About this task
How do the records below read from their first line through the line containing "Image resolution: width=1084"? Write those lines out exactly.
═════ Given entries ═════
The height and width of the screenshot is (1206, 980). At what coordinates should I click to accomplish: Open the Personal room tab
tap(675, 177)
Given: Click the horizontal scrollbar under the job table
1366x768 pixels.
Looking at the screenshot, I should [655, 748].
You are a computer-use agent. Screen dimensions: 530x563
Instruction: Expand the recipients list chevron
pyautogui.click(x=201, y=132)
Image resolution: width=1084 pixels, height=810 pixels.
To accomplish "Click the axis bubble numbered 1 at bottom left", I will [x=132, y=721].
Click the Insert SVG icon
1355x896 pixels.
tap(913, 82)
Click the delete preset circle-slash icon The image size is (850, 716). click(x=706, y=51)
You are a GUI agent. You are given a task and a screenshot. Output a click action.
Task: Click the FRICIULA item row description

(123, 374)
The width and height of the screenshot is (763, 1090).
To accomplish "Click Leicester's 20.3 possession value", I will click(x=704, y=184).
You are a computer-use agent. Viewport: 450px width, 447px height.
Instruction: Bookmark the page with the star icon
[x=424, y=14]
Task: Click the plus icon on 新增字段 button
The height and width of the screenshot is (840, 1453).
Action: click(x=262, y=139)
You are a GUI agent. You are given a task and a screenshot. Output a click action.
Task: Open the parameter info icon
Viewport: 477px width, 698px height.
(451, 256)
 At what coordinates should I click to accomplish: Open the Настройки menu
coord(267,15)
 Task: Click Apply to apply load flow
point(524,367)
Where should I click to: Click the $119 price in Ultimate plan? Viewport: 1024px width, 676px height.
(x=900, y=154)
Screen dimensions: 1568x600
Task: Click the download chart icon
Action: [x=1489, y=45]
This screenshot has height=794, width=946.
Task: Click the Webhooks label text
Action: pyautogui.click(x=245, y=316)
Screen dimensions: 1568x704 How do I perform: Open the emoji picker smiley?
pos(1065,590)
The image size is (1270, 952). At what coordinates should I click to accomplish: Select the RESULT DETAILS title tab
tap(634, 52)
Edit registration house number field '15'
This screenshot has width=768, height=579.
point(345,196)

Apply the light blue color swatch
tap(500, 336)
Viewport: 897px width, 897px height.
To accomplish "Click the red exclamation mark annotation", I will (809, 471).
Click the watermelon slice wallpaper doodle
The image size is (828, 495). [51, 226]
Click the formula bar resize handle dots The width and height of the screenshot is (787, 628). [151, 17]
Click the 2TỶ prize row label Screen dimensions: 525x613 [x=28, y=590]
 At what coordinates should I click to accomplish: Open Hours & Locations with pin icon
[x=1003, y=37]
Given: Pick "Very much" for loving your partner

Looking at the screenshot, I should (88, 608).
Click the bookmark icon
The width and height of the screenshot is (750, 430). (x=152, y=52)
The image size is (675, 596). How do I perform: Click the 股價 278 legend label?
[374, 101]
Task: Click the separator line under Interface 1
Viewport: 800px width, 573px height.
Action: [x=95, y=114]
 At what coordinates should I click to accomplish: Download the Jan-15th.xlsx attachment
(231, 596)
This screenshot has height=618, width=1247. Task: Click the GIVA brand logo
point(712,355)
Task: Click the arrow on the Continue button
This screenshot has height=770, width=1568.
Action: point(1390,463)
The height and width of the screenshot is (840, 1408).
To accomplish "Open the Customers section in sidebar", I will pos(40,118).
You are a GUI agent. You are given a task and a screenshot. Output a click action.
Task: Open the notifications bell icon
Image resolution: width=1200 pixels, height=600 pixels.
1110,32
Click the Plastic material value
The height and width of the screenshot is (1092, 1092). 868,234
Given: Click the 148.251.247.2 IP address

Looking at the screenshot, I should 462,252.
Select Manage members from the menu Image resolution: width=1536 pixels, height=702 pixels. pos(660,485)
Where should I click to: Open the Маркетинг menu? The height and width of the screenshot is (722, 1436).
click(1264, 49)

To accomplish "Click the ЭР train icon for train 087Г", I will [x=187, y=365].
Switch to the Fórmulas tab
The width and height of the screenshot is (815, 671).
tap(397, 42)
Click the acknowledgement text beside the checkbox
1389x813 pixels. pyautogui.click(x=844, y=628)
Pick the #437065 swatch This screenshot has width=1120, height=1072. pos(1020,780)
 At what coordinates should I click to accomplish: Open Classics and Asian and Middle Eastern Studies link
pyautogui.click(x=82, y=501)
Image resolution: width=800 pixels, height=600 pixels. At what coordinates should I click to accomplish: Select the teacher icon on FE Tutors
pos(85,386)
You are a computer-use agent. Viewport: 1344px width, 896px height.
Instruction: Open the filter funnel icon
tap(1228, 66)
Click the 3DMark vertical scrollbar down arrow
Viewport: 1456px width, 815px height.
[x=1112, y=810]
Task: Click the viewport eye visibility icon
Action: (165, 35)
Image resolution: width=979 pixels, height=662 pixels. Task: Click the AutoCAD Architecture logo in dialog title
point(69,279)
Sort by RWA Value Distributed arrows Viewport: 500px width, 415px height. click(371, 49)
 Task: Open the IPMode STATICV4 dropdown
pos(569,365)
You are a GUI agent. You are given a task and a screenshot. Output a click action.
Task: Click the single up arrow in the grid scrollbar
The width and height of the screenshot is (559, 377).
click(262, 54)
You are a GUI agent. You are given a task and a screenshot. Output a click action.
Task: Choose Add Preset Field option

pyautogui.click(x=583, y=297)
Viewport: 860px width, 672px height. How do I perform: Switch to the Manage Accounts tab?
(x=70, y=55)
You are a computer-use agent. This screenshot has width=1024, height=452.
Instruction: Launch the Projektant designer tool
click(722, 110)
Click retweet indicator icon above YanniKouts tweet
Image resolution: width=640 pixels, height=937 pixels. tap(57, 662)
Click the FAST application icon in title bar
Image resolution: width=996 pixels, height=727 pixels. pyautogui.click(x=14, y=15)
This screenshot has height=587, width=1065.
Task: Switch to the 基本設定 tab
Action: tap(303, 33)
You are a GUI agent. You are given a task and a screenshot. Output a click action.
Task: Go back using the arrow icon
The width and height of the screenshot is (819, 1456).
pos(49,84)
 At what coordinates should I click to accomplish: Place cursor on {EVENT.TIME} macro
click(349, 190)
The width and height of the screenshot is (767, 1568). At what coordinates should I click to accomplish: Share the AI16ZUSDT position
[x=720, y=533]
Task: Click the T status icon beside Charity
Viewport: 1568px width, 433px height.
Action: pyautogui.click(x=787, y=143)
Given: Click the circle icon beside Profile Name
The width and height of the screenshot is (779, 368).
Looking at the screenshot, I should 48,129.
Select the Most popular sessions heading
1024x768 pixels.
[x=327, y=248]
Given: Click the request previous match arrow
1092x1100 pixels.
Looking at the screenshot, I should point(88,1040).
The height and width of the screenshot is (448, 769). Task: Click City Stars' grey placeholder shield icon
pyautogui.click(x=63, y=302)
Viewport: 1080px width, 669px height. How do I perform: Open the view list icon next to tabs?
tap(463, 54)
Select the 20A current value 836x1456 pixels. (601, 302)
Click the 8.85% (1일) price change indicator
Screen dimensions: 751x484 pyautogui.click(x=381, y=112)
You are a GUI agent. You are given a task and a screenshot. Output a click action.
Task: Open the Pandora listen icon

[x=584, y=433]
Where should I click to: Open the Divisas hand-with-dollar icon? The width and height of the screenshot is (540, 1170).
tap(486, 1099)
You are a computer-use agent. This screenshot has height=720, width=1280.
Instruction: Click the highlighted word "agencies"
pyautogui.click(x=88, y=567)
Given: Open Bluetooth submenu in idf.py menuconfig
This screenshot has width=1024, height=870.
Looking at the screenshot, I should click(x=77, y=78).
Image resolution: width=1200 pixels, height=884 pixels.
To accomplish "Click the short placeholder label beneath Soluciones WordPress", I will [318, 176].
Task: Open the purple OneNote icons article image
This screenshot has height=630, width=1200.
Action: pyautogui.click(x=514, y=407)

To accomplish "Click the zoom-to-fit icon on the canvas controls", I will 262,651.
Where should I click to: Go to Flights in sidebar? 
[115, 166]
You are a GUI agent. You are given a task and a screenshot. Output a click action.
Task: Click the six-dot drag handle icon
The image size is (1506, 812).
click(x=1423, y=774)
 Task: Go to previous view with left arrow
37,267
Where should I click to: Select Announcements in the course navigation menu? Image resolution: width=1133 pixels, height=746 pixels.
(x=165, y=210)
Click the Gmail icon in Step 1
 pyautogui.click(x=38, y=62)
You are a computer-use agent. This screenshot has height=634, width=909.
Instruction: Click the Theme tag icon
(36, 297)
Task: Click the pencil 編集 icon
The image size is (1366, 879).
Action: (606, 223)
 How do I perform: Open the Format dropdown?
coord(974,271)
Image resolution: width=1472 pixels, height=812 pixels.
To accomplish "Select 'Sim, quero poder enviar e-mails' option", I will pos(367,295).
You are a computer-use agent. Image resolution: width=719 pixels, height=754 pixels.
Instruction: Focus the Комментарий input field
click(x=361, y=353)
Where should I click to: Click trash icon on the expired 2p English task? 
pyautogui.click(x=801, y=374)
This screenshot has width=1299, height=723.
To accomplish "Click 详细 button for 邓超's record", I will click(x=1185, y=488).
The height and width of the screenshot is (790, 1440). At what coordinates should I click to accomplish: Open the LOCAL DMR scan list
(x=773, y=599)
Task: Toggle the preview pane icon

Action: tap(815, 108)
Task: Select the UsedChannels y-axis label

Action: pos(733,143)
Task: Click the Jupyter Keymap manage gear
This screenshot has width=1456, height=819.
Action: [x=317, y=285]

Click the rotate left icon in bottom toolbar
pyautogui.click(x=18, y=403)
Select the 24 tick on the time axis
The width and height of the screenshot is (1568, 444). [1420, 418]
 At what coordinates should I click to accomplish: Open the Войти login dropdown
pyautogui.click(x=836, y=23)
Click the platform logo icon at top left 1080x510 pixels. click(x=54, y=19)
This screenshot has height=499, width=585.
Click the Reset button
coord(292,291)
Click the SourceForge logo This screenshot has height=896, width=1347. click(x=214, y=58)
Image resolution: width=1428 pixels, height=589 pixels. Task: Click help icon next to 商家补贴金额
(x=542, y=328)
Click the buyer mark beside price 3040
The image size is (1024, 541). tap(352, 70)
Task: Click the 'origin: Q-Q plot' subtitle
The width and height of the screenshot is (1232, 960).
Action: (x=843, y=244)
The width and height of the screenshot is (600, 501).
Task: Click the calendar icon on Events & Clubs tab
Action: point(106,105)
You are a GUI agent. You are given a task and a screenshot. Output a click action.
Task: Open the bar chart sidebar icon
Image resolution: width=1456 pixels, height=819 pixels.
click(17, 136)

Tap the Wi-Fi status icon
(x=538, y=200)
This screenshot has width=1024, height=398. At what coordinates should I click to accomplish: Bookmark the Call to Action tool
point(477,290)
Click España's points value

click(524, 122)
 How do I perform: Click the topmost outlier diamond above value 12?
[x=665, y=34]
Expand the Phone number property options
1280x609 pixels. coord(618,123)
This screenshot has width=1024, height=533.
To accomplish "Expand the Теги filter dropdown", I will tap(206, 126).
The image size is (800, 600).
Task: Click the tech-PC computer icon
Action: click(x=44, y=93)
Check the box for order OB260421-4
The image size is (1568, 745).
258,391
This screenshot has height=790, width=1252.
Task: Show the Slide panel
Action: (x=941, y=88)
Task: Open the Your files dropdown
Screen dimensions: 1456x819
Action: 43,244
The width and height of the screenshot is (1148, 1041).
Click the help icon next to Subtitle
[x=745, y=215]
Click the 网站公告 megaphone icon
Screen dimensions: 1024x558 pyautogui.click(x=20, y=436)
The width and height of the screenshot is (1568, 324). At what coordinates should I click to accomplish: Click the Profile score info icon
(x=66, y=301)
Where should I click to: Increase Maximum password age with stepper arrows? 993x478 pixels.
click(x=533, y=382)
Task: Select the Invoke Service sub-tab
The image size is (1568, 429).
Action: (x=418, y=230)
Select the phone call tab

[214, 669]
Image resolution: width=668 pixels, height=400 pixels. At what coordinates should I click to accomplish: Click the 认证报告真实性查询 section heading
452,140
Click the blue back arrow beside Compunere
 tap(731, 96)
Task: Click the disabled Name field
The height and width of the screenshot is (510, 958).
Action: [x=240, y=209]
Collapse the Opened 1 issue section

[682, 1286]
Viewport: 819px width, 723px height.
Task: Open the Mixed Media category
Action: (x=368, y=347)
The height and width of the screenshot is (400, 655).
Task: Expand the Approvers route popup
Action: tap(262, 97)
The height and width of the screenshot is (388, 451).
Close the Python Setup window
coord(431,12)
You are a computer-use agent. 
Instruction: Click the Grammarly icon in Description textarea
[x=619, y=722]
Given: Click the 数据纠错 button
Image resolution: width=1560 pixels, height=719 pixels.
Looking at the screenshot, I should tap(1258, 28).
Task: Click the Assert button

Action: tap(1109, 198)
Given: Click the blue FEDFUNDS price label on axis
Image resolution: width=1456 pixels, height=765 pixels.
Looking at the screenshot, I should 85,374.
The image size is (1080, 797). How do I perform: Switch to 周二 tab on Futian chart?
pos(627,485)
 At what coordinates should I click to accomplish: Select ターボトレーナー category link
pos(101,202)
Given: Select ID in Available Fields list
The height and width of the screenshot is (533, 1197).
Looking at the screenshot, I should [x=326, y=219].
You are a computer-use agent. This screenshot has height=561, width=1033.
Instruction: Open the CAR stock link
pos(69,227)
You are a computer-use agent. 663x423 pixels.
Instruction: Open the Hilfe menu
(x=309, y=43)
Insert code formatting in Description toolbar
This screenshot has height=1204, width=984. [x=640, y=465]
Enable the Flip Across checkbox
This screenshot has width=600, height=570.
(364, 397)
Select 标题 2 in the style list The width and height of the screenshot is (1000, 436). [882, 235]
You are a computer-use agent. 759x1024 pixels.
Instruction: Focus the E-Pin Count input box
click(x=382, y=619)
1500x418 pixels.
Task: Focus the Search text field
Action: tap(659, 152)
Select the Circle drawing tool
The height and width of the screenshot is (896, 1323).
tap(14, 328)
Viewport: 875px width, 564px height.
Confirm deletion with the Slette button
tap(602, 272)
═════
Completed exercise
The height and width of the screenshot is (1206, 980). At what coordinates should I click to accomplish: Open the Personal room tab
tap(675, 177)
Given: Click the horizontal scrollbar under the job table
1366x768 pixels.
Looking at the screenshot, I should [655, 748].
You are a computer-use agent. Screen dimensions: 530x563
Instruction: Expand the recipients list chevron
pyautogui.click(x=201, y=132)
Image resolution: width=1084 pixels, height=810 pixels.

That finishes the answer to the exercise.